As in [12], a similar analysis can be performed if \(\text {div } \beta \ne 0\) under restrictions on h and \(\tau \), with the price to pay that all the constants involved depends exponentially on the final time and the divergence of \(\beta \).

Proof

Observe that

$$\begin{aligned}&\int _{\varOmega } ( u(T)-u_h^N)^2 dx + \delta _h^2 \int _{\varOmega } (\beta \cdot \nabla (u(T) -u_h^N))^2 dx \\&\quad \le \underbrace{2 \int _{\varOmega } ( u(T)-u_h(T))^2 dx + 2\delta _h^2 \int _{\varOmega } (\beta \cdot \nabla (u(T) -u_h(T)))^2 dx}_{I_1}\\&\qquad +\,\underbrace{2 \int _{\varOmega } ( u_h(T)-u_h^N)^2 dx + 2\delta _h^2 \int _{\varOmega } (\beta \cdot \nabla (u_h(T) -u_h^N))^2 dx}_{I_2} , \end{aligned}$$

where \(u_h(t)\) is the solution of (2).
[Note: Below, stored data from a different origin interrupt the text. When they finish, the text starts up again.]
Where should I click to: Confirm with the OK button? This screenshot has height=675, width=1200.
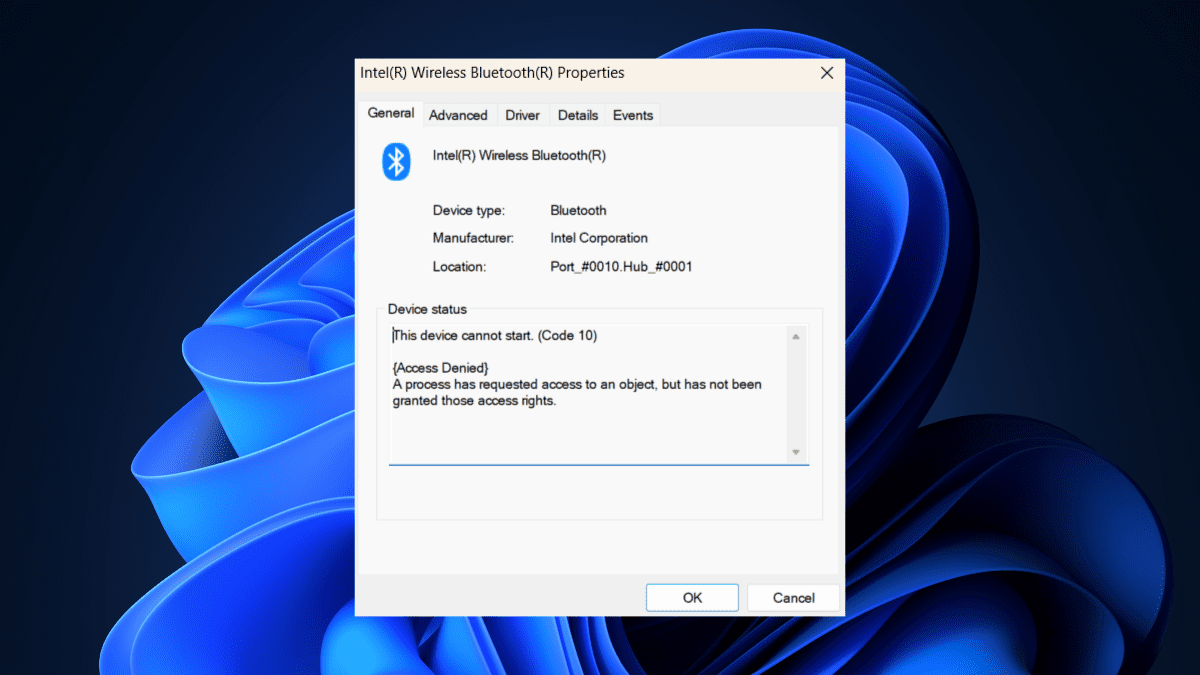tap(692, 598)
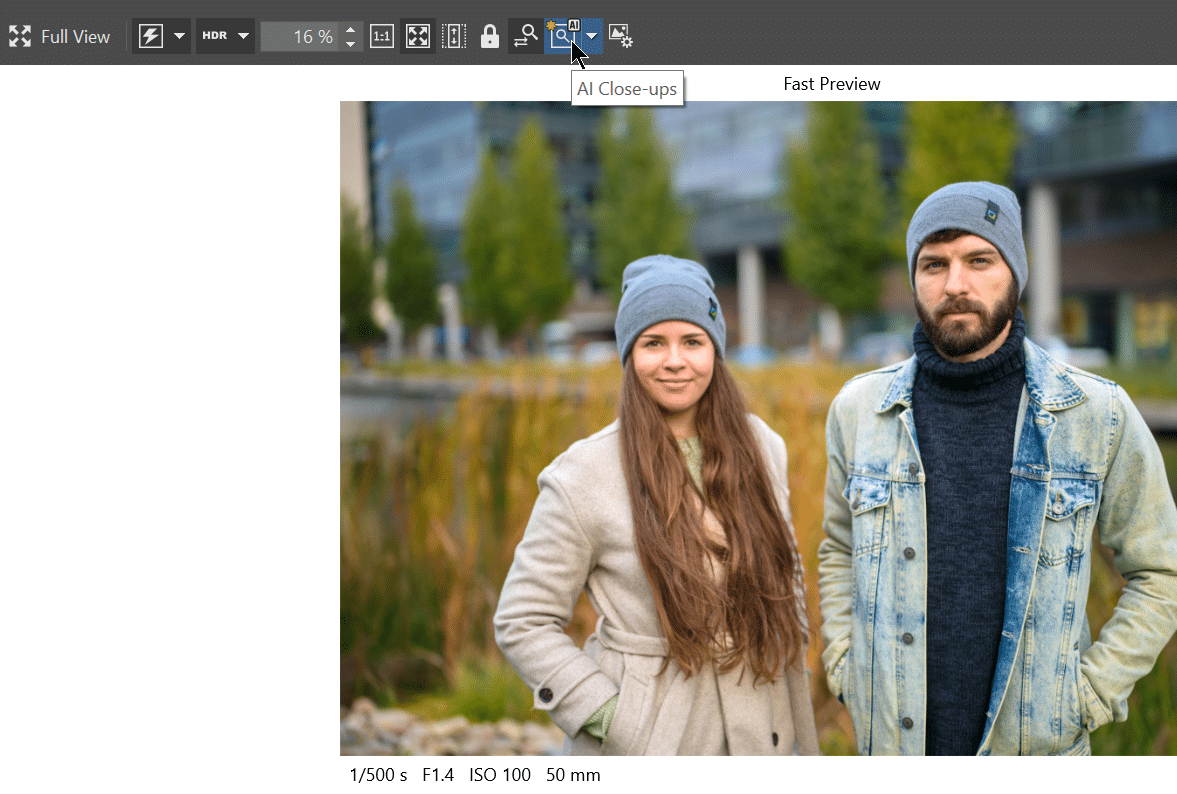The image size is (1177, 794).
Task: Increase zoom with the up stepper arrow
Action: pos(350,30)
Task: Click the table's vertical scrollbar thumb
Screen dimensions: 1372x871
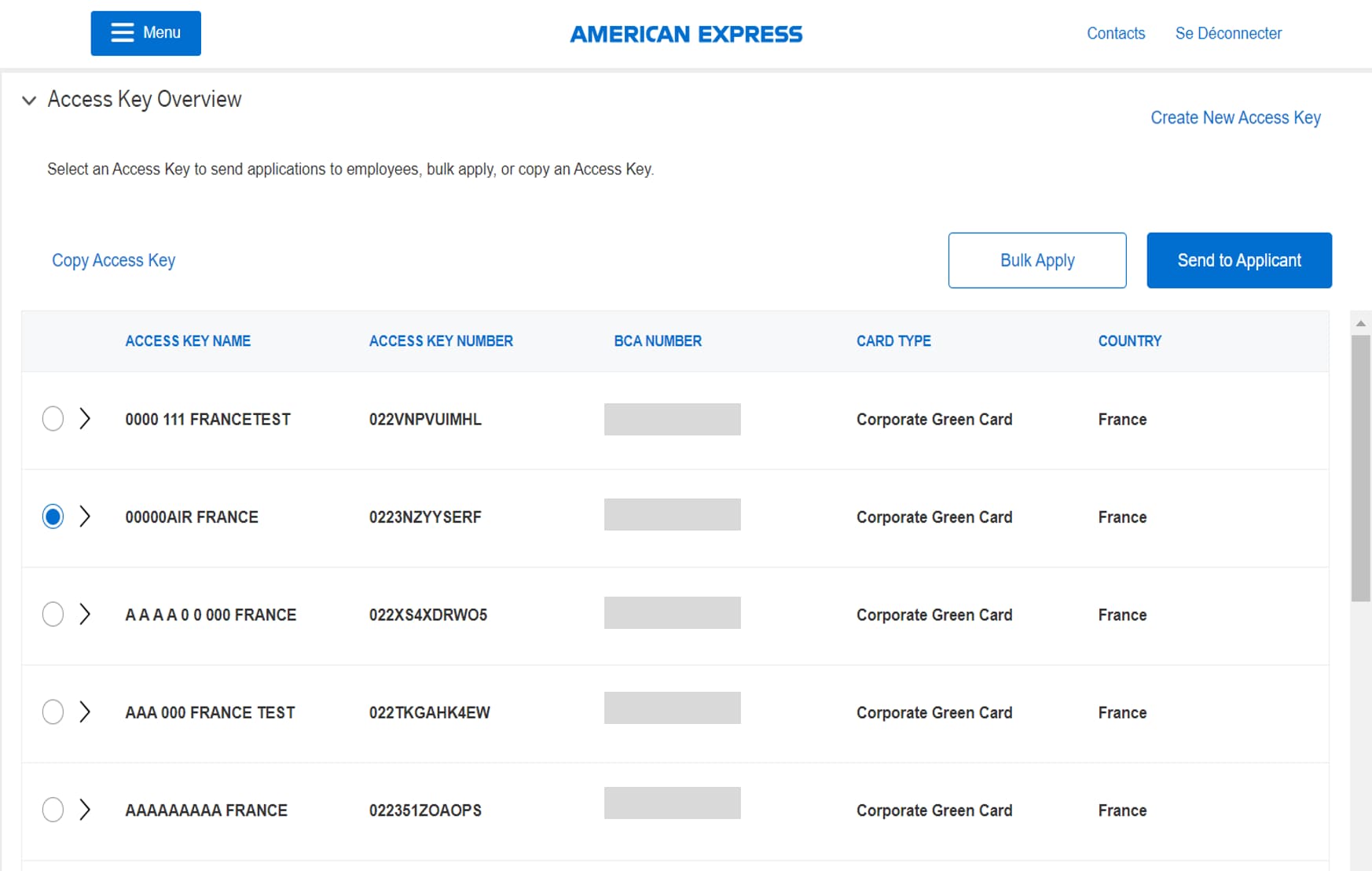Action: pyautogui.click(x=1360, y=468)
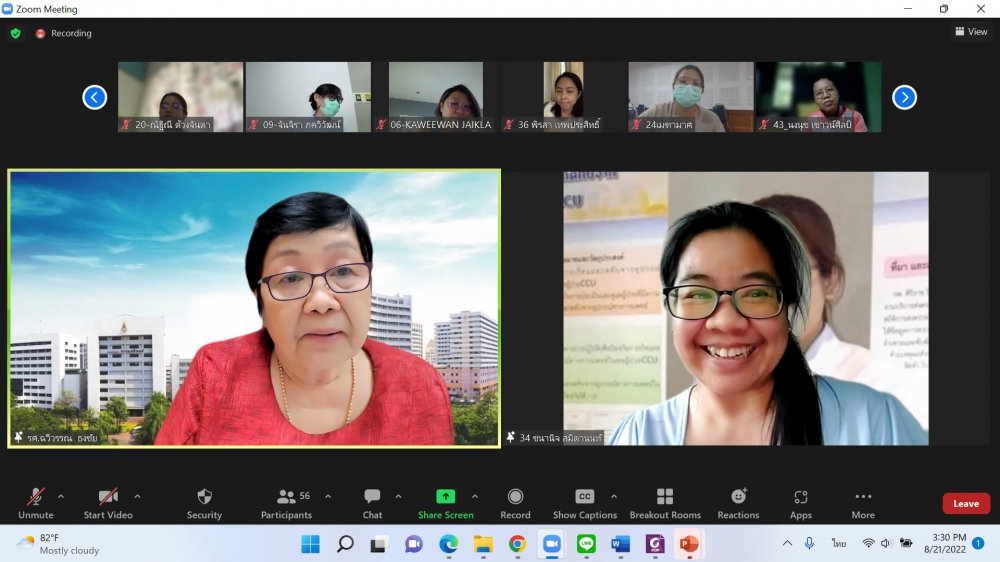Show next participants with right arrow
1000x562 pixels.
pyautogui.click(x=904, y=97)
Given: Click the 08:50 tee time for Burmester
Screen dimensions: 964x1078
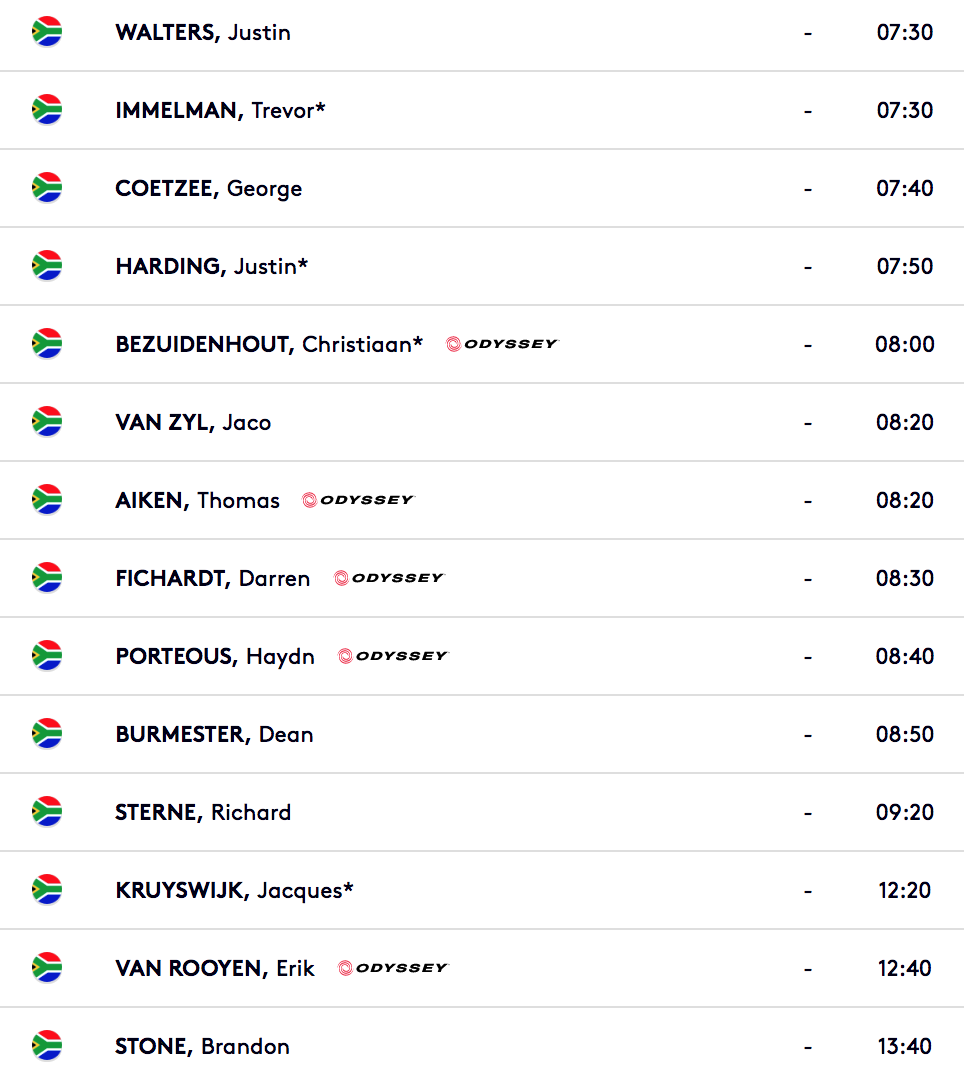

Then we apply Theorem 3.1 of [5] on \(I_1\) and we obtain

$$\begin{aligned}&\int _{\varOmega } e^2(T) dx +\delta _h^2 \int _{\varOmega } (\beta \cdot \nabla e(T))^2 dx \nonumber \\&\quad \le C \left( \int _{\varOmega } e^2(0) dx + \int _{\varOmega } (\beta \cdot \nabla e(0))^2 dx + \int _0^T \sum _{K\in \mathcal {T}_h} \left( \left( \frac{1}{\delta _h} + \frac{\delta _h\Vert \beta \Vert _{(L^\infty (K))^2}^{2}}{\lambda _{2,K}^2}\right) L_K^2(u)\right. \right. \nonumber \\&\qquad +\left. \left. \left( \delta _h + \frac{\delta _h^3\Vert \beta \Vert _{(L^\infty (K))^2}^{2}}{\lambda _{2,K}^2}\right) L_K^2\left( \frac{\partial u }{\partial t}\right) \right) dt\right) + I_2, \end{aligned}$$
(12)

where \(C>0\) depends on the reference triangle \(\hat{K}\) only. In particular, C is independent of \(\varOmega ,f,\beta ,u_0,u,T,N\), the mesh size and aspect ratio and the time step.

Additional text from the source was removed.